The lack of comment threads did not discourage faithful reader Brer John, who sent an email-borne missive to the city's Hominid Investigations Bureau (pictured above), which eventually made its way to me. Brer John takes issue with my rather casual comment that:
Wow! What a spectacularly bad idea. We ran them into extinction, can't we just let them rest in peace?
John replies in part:
Just because they were on the playing field near the same time and only one of us remains doesn't show a causal relationship between our presence and their demise. I note that Homo Heidelbergensis disappeared from Europe about the same time Neanderthalensis makes the scene. You don't hear me saying Neanderthals popped a cap into Heidelbergs' collective ass, do you?
I think we should clean the skeletons out of our own family's closet before we start rummaging around in someone else's. Tell you what: when the Neanderthals start talking about cloning the Homo Heidelbergensis, I'll be more sympathetic to your argument.
Any number of events (or combinations thereof) could have dropped the Neanderthals without any help at all from the Sapiens. Before you call Homo Sapiens the perp in this case ("I suppose you're all wondering why I called our entire species into this drawing room.") you'll have to make a convincing case.
Sorry, Mr. Mason, you're not getting your client off that easily. While I'm not aware of any track record for Neanderthal aggression against fellow hominids, homo sapiens have a 10,000 year-long rap sheet of mayhem to answer for.
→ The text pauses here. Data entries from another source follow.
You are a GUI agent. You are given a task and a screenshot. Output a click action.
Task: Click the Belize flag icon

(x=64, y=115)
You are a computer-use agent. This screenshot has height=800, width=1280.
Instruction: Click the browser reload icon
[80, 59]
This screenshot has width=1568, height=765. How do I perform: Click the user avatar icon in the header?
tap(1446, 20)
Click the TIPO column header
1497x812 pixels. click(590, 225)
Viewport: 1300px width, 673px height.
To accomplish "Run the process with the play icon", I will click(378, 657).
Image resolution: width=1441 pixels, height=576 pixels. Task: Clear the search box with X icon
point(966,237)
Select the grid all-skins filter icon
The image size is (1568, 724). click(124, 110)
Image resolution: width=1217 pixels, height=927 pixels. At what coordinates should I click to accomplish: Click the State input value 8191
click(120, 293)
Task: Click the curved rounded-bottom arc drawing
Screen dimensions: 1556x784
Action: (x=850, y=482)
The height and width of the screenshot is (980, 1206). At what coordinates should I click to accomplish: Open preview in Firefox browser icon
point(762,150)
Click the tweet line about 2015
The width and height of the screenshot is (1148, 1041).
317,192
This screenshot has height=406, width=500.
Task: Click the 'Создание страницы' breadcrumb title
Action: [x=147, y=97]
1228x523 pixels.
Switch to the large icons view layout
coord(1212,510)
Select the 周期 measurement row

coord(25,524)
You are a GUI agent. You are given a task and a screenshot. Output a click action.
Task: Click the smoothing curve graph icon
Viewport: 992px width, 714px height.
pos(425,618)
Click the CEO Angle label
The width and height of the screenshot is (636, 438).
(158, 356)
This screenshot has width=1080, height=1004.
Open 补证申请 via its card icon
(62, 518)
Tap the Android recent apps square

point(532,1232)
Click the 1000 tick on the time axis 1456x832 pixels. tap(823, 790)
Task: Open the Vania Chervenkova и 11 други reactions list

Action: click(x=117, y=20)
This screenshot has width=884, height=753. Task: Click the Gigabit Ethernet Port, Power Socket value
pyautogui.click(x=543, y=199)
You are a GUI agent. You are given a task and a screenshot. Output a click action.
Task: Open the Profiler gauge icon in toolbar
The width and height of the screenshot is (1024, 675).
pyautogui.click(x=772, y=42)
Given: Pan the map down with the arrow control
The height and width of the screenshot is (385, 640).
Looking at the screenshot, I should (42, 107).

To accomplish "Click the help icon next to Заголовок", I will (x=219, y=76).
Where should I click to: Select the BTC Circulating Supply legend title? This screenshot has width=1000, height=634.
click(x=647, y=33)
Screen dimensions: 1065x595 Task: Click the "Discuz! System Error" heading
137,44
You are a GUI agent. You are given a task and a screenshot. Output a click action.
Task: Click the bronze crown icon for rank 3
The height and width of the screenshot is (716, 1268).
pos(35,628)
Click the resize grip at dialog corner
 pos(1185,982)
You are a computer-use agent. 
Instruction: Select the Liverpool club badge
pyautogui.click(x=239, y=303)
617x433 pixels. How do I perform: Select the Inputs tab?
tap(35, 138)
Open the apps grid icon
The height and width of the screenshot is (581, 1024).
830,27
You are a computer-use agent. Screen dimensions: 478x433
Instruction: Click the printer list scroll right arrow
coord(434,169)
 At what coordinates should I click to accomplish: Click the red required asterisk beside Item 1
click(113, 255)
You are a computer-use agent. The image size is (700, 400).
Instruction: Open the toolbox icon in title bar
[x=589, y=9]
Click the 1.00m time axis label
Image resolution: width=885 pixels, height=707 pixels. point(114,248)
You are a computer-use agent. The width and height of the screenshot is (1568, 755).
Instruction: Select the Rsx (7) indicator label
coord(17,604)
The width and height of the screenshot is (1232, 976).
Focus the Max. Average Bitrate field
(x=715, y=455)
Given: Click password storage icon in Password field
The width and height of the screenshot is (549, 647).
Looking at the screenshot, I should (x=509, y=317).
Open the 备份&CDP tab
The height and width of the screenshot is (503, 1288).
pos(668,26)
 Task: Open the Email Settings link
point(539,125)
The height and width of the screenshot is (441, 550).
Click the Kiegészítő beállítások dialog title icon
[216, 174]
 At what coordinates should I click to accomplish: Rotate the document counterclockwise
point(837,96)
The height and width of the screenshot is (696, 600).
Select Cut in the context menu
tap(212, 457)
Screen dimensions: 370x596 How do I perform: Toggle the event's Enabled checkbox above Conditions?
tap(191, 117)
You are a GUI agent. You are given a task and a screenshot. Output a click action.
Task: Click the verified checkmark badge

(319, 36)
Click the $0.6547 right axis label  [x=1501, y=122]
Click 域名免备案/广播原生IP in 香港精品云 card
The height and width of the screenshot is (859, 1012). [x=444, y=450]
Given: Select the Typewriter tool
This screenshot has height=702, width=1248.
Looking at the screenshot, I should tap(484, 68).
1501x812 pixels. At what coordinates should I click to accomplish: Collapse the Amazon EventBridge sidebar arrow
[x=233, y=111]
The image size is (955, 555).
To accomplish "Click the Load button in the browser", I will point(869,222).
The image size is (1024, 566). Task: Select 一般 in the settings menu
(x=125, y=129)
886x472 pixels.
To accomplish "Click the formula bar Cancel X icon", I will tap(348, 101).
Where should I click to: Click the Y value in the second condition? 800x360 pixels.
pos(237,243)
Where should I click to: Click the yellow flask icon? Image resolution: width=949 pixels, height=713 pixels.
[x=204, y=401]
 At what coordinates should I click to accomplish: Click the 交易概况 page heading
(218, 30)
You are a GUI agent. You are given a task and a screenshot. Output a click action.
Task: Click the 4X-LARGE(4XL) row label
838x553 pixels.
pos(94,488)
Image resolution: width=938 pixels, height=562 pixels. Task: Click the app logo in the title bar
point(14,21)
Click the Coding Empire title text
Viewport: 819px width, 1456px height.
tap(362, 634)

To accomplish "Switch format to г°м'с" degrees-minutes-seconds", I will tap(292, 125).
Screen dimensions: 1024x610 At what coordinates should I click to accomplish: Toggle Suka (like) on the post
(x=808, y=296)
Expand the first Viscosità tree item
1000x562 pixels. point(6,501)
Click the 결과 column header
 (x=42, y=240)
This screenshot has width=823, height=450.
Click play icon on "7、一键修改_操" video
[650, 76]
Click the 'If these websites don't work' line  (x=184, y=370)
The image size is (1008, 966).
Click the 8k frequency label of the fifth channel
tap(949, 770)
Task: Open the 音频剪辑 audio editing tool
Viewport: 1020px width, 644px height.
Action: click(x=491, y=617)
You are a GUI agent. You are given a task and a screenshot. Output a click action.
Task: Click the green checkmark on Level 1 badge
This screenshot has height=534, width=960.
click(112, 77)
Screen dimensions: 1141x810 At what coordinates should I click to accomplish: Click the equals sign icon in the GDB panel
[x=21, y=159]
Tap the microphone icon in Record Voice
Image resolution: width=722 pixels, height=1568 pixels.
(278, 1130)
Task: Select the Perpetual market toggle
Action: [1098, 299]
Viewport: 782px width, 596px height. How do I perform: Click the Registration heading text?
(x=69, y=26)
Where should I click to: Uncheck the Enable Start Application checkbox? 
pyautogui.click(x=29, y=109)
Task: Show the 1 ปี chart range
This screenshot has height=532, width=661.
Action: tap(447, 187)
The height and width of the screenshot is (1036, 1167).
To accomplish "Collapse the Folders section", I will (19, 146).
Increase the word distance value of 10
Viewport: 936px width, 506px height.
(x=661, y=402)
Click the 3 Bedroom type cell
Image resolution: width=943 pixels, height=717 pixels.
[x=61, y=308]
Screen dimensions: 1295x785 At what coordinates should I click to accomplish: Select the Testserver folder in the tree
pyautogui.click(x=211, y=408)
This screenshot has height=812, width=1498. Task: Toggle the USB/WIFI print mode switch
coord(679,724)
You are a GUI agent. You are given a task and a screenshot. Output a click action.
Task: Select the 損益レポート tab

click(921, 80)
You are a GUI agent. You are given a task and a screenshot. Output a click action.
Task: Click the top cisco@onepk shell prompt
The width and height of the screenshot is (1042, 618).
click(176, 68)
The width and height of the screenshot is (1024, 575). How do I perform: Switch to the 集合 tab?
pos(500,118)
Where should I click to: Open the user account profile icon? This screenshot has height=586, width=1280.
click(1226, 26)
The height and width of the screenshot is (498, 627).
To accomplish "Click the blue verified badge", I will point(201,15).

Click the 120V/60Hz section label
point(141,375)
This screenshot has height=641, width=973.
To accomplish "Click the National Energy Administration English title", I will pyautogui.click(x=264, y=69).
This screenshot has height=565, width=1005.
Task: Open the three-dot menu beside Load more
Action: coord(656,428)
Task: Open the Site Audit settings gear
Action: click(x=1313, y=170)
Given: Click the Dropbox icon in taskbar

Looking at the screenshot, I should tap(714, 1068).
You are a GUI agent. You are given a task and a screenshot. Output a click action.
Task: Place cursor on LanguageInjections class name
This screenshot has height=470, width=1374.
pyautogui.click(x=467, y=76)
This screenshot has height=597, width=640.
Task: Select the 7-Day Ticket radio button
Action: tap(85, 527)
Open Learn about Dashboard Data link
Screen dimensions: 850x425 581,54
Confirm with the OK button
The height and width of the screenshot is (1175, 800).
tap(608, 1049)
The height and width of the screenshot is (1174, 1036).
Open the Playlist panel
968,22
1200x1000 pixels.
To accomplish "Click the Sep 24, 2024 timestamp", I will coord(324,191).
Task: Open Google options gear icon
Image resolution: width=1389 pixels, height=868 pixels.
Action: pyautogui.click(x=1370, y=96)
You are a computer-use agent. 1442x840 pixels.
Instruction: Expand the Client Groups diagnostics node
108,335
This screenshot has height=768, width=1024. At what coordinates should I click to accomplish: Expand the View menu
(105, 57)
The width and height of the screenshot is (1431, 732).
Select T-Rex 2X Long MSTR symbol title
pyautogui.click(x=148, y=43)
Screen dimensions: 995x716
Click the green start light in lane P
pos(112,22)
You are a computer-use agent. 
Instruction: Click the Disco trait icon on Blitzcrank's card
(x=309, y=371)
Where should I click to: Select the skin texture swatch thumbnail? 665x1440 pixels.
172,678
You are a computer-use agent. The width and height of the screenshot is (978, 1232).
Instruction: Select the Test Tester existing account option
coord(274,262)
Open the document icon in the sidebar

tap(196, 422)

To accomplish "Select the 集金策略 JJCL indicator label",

I agree it's a largely circumstantial case, but a strong one.
First, as Jared Diamond and others have noted, Neanderthals disappeared in less than a thousand years after coming in contact with our species. And even a cursory look at our species' long and illustrious history will convince you that whenever we encounter members of a technologically inferior civilization, the result is always the same: displacement, enslavement, and eventually genocide.
Second, the Max Planck Institute genome study has kicked a huge hole in the genetic intermingling theory.
This was supposedly our kind and gentle way of disposing of the Neanderthals: we welcomed them into the family, and the Neanderthal DNA quietly faded away into our much larger gene pool.
Put less elegantly, we fucked them out of existence. Not the worst way to go, right?
But without the evidence that we were doing the wild thing with the Wild Things, that theory falls apart, and we inevitably fall back on two possible scenarios: we either a) entered their territory and pushed them out of their land, dooming them to death, or b) entered their territory and slaughtered them all.
I'm looking hard at Door Number 2, but either way Homo Sapiens are responsible.
Look, I'll leave this in the hands of the jury. I'm sure that if your client is acquitted, he'll devote the rest of his life to finding the real killer, no doubt a mysterious one-armed hominid that no one else happened to see.